Como no podía hacer nada más, tiraba de su cabello y parecía que lo montaba como si fuera un pony. Tiré también de su oreja mientras él se quejaba de dolor.

Alguien apareció al final del pasillo, pero no me importó, yo seguiría dándole la paliza que su madre no le dió para que aprendiera a respetar.

Cayó al piso conmigo encima y eché mi puño hacia atrás otra vez, pero alguien me rodeó con sus brazos y me alzó en el aire como si yo fuera una muñeca.

Seguí dando patadas y golpes al aire.

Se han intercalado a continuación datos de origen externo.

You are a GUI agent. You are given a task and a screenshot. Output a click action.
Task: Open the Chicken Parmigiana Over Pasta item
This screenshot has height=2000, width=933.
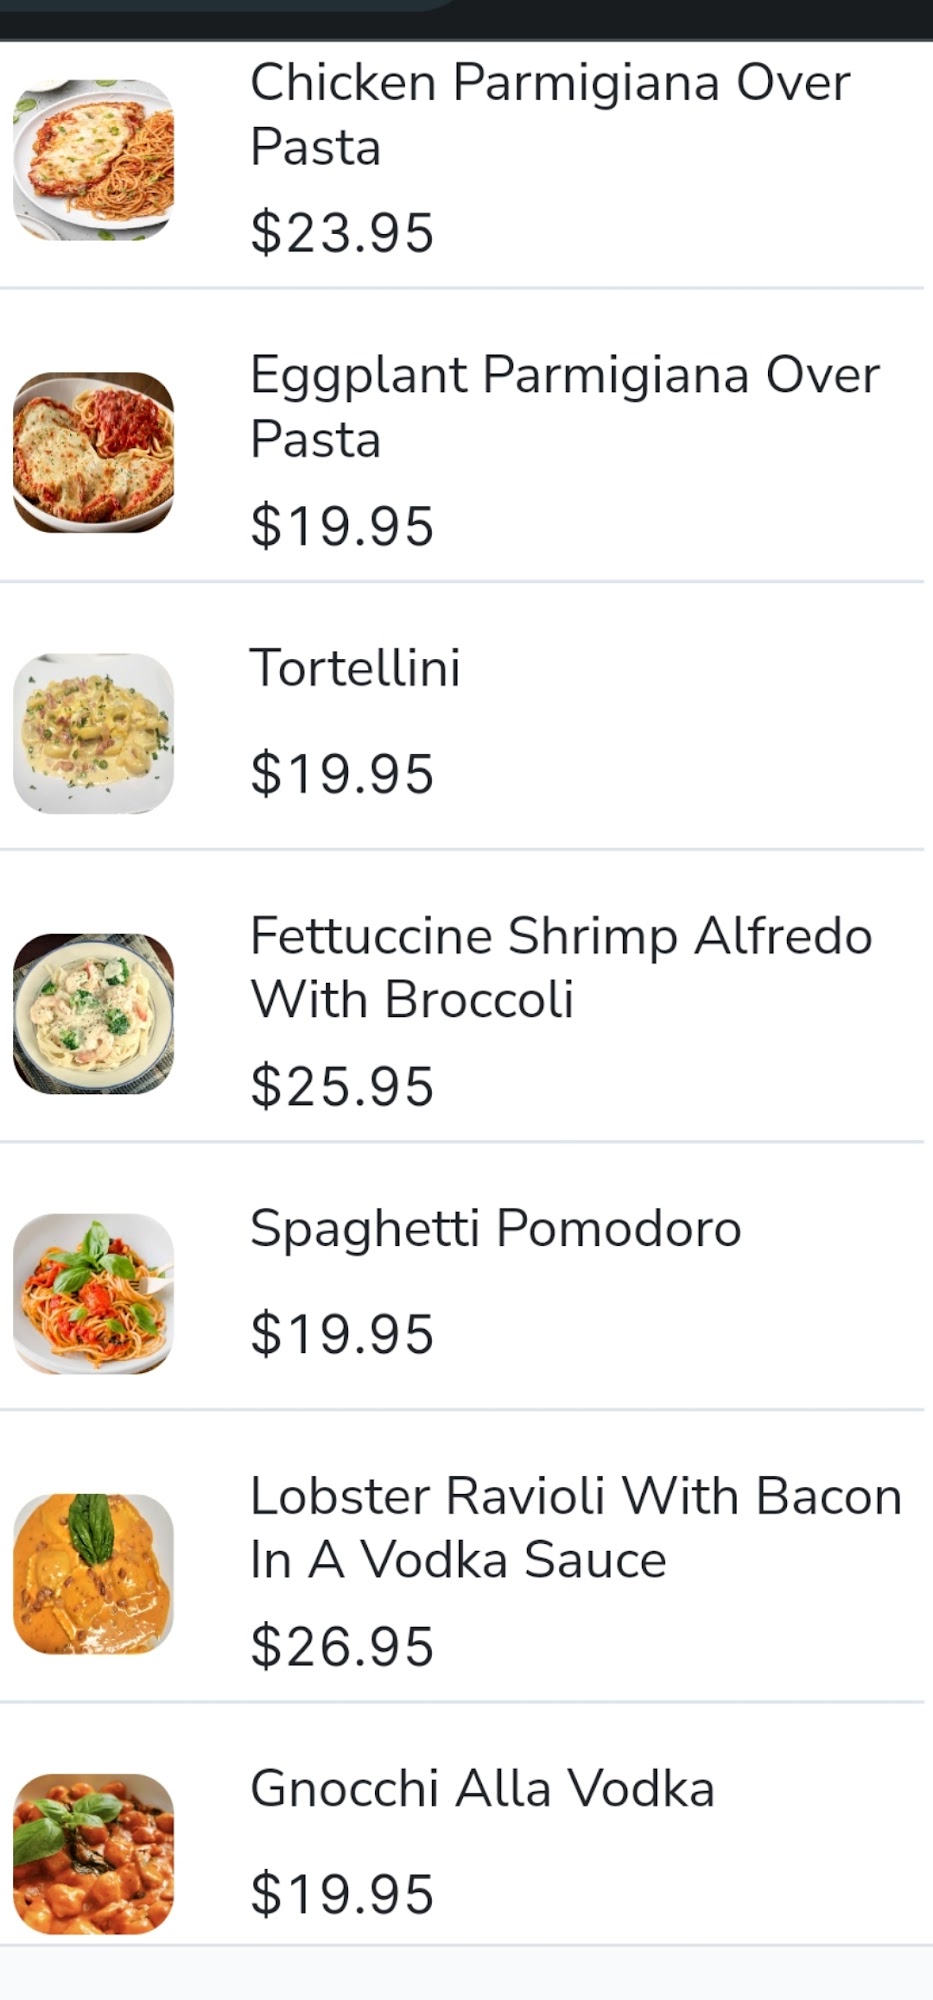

Me quité el tacón y se lo arrojé también, aunque no veía nada. Tenía todo el pelo en el rostro. Escupí un mechón que había entrado en mi boca.

—¡Eres un sucio, Fabrizio Ferrara! —le grité y le escupí, y me revolví tanto en la brazos de la persona que me sujetaba que caímos al suelo.

Caí encima de algo muy duro y cálido. Luego la cosa dura y cálida giró y me aprisionó contra el suelo.

Escuché los pasos de Fabrizio irse y la puerta de mi habitación cerrarse.

Entonces abrí los ojos y me di cuenta de que era D’Angelo quien estaba encima de mí. Era tan pesado que apenas y me dejaba respirar. Pareció darse cuenta, así que se incorporó, pero siguió aprisionando mis manos.

Me observaba de cerca, como a un espécimen extraño.

—¿Qué diablos te pasa?—me espetó.

—¡Suéltame! —bramé.

—Promete que no irás a cortarle la cabeza a Fabrizio.

—Ok, ok —dije, dejando de forcejear—, está bien —respondí, empleados mi mejor tono de calma, amor y paz.

Dudó, pero me soltó.

Me incorporé sobre mis codos y luego sobre mis manos hasta que me senté en el suelo. D’Angelo me ayudó a ponerme en pie. Fingí que peinaba mi cabello ante su atenta mirada. Entonces en cuanto volteó corrí hacia la habitación lanzando un grito de guerra.

No hubo caso, me alcanzó con la fuerza arrolladora de un jugador de rugby y caímos al suelo otra vez.

—No tienes palabra, Corona —me dijo. Sorprendentemente no lucía furioso. Me miraba con cierta diversión mientras su pecho jadeaba por perseguirme.

Y no sé qué me dijo después ni cuál fue su regaño. De pronto, yo sólo podía ver sus labios mientras decía algo, no sé qué. Y de pronto al subir a sus ojos, él miraba los míos. Y sentí un relámpago atravesar mi cuerpo. Y luego él se apartó, como si ese mismo relámpago lo hubiese hecho saltar hacia atrás. Como si yo fuera venenosa.